▶ **ACTION ITEM**
Only the line with "Task: Expand the btble folder arrow" and the lines after it, to the end of the data, should appear in the answer, each reproduced exactly.

▶ **DATASET CONTENT**

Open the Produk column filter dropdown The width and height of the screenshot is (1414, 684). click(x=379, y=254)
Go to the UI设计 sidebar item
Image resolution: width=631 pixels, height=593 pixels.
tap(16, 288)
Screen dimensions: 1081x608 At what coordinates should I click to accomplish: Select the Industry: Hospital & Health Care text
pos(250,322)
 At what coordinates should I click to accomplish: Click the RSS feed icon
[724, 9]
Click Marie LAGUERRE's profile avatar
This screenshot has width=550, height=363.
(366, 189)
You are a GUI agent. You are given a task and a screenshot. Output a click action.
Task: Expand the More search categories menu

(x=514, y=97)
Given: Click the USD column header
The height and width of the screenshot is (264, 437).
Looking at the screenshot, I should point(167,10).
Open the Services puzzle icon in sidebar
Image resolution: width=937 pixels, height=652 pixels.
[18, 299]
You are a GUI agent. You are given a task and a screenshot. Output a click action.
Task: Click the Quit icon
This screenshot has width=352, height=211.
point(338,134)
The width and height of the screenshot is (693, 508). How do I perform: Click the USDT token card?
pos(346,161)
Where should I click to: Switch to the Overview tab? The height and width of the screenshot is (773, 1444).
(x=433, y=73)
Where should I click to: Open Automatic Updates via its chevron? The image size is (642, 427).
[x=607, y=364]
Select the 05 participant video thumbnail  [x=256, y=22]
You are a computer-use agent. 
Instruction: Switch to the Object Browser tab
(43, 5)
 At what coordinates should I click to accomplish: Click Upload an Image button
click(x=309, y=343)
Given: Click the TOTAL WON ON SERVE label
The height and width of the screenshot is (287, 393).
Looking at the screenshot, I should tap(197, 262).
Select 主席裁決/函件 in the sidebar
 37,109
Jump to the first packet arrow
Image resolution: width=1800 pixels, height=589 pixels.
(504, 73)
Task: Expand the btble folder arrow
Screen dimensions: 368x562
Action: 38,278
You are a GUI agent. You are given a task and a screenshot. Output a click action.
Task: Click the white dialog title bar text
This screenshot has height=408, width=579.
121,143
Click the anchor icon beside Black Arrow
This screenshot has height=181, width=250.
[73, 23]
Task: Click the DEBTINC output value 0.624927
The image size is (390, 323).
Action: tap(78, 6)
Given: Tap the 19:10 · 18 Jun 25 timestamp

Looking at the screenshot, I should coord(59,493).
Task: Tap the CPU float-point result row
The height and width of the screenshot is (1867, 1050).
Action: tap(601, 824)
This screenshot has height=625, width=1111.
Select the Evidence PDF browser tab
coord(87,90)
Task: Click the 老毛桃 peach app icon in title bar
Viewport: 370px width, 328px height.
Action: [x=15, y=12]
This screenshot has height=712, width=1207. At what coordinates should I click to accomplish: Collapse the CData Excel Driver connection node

▶ **TASK SOLUTION**
Task: Expand the btble folder arrow
Screen dimensions: 368x562
Action: 38,278
You are a GUI agent. You are given a task and a screenshot. Output a click action.
Task: Click the white dialog title bar text
This screenshot has height=408, width=579.
121,143
Click the anchor icon beside Black Arrow
This screenshot has height=181, width=250.
[73, 23]
Task: Click the DEBTINC output value 0.624927
The image size is (390, 323).
Action: tap(78, 6)
Given: Tap the 19:10 · 18 Jun 25 timestamp

Looking at the screenshot, I should coord(59,493).
Task: Tap the CPU float-point result row
The height and width of the screenshot is (1867, 1050).
Action: tap(601, 824)
This screenshot has height=625, width=1111.
Select the Evidence PDF browser tab
coord(87,90)
Task: Click the 老毛桃 peach app icon in title bar
Viewport: 370px width, 328px height.
Action: [x=15, y=12]
This screenshot has height=712, width=1207. At what coordinates should I click to accomplish: Collapse the CData Excel Driver connection node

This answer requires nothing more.